Wednesday, September 19, 2018

A day in a writer's life

It's that time in a writer's life– at least in my writerly life– when I am trying to inhabit two worlds. I have been researching THE ANCIENT DEAD, the fourth book in the Amanda Doucette series, for a few months now, and am at the stage where I have written the first three tentative scenes as well as created a vague outline of a few more to follow. And this morning, I am embarking on a two-week location scouting trip to the badlands and prairies of Alberta, where the book is set.

I've often said there is no substitute for standing in the spot where the characters stand, breathing in the scents, listening to the sounds, and seeing how the sun plays across the land. As well, by talking to locals and visiting museums and towns, you uncover all sorts of tantalizing ideas and details that can take the plot in unpredictable directions. It's one reason why I need to go now, while the story is still in its infancy and essentially unformed. (The other reason is called winter). I am really looking forward to figuring out what this book is going to be about at its core! I have the setting, some conflicts, and a buried body waiting to be discovered, but not the mystery behind it all.
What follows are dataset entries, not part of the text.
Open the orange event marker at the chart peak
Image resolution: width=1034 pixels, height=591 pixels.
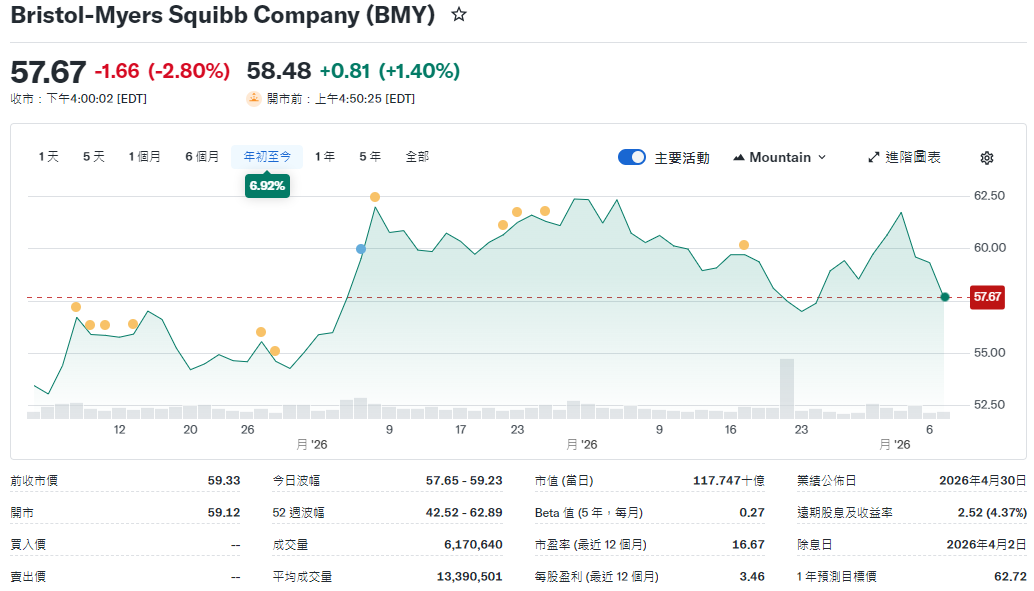(375, 197)
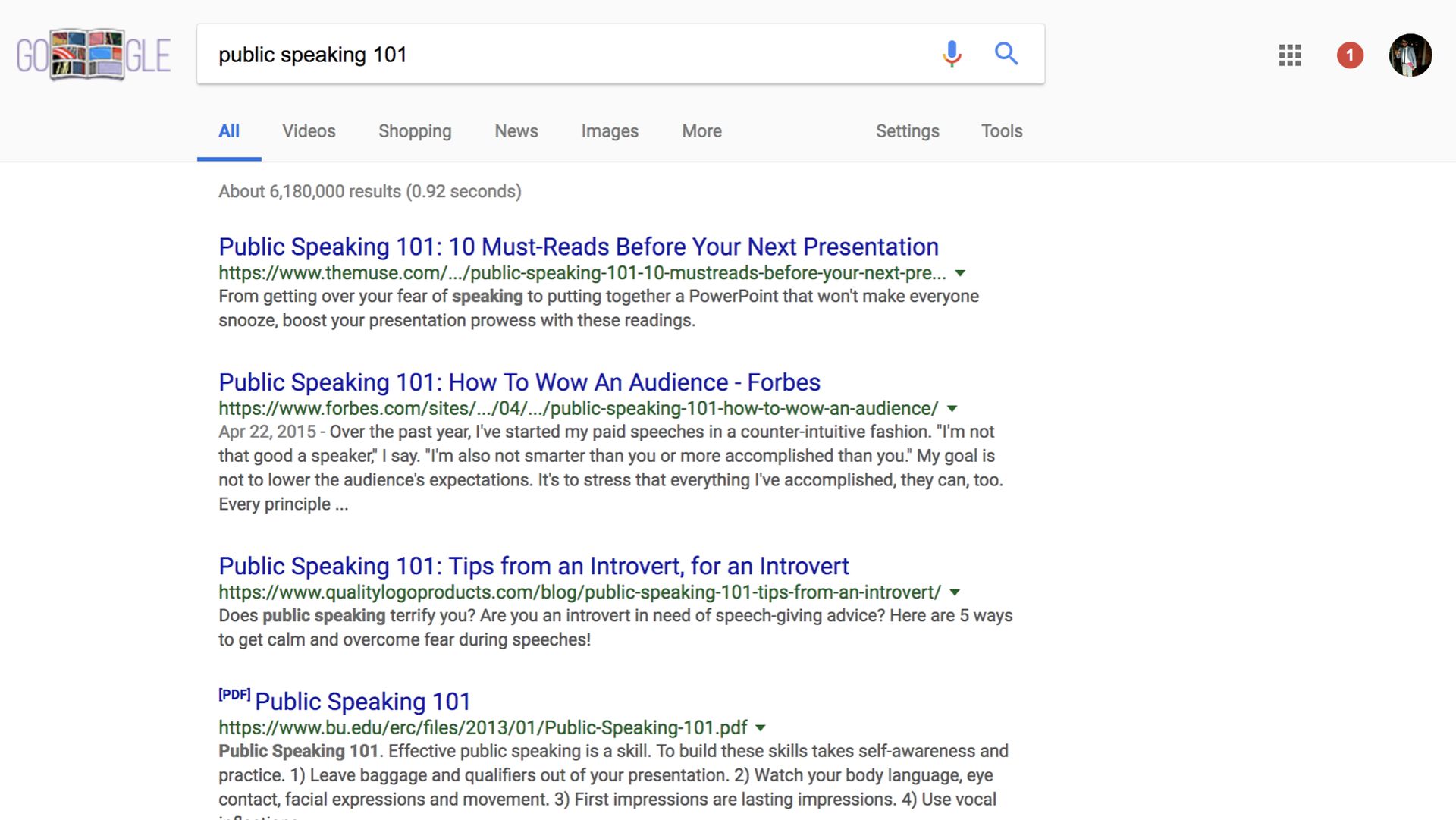Viewport: 1456px width, 820px height.
Task: Expand the dropdown arrow beside the themuse.com URL
Action: click(x=961, y=273)
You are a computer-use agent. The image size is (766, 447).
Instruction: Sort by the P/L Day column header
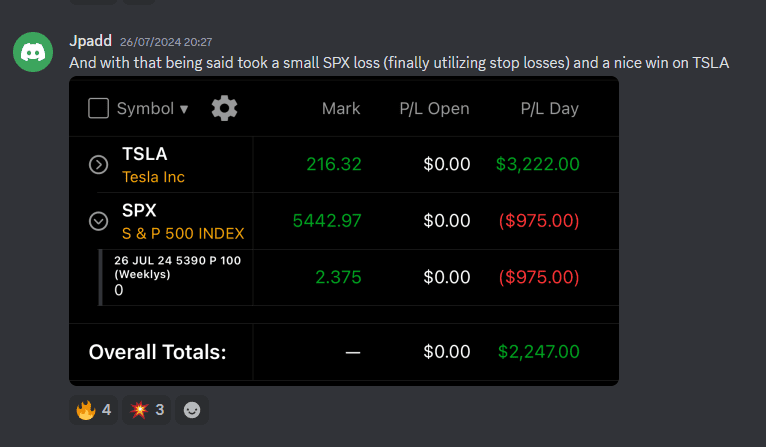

But for the past month I have also been trying to line up fall promotional plans for PRISONERS OF HOPE, the third Amanda Doucette novel, due out in three weeks. I've been on the phone to potential launch and book signing venues and emailing back and forth to my publicist about posters, etc. And today the whole enterprise felt much more real when the UPS driver delivered my box of author copies to the door. Yay! The book is in one piece and they spelled my name right!

Switching gears between creative writing and promotional planning is a challenge. Therefore, as much as possible, I try to split up my day. The mornings, when the brain is hopefully fresher, I devote a few hours to writing. I write longhand, and make a right mess while doing it, but it's the most powerful way I know to call up my muse. Curling up in a chair with a cup of coffee at my side, pen in hand and pad of paper in my lap, seems to connect me to my familiar writer self who's been doing this for over sixty years, long before word processors and computers came on the scene.
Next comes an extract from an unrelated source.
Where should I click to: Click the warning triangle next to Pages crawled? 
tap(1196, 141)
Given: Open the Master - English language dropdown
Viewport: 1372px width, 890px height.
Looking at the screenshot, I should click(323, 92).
I usually try to complete at least one scene every morning, so that I can fully engage in the scene and imagine it from beginning to end. Often by the end of that scene I have a good idea of what scene will come next. But I put the writing on the shelf and leave that for the next day.

Instead I celebrate that accomplishment by taking a break. I eat lunch, walk the dogs, swim, or whatever, before settling down in the afternoon to deal with social media, emails, phone calls, and PR writing. This can often take several hours. Then it's unwind and glass of wine time! Of course, there are often other obligations, family and friends, or commitments, but on a day without outside commitments, that's what I aim for. While I am on my research trip, this schedule will blown apart and I'll be lucky to get any scene writing done. But my mind will be churning and storing things up. All to the good.

Now for a little bit of BSP at the end of this blog - part of my PR activities. Here are the dates of the two launch parties I have set up for PRISONERS OF HOPE:

Ottawa launch: The Clocktower Brew Pub in Westbooro, October 16 at 7 - 9 pm, shared with Vicki Delany, who's launching THE CAT OF THE BASKERVILLES

Toronto launch: Sleuth of Baker Street, November 3 at 2:30-4 pm

Those of you within driving distance of either place, come on down to the celebration, and bring a friend! It's free and fun.

3 comments:

John Doe said...

Good read. Thanks for sharing..

Anonymous said...

This part of your good post speaks to me clearly: ..."by talking to locals and visiting museums and towns, you uncover all sorts of tantalizing ideas and details that can take the plot in unpredictable directions. It's one reason why I need to go now, while the story is still in its infancy and essentially unformed."

How wise you are to let your mind and soul fill up with all sorts of goodies that you can select from as your story takes definite form.

Donis Casey said...

congratulations on the upcoming new book, Barbara!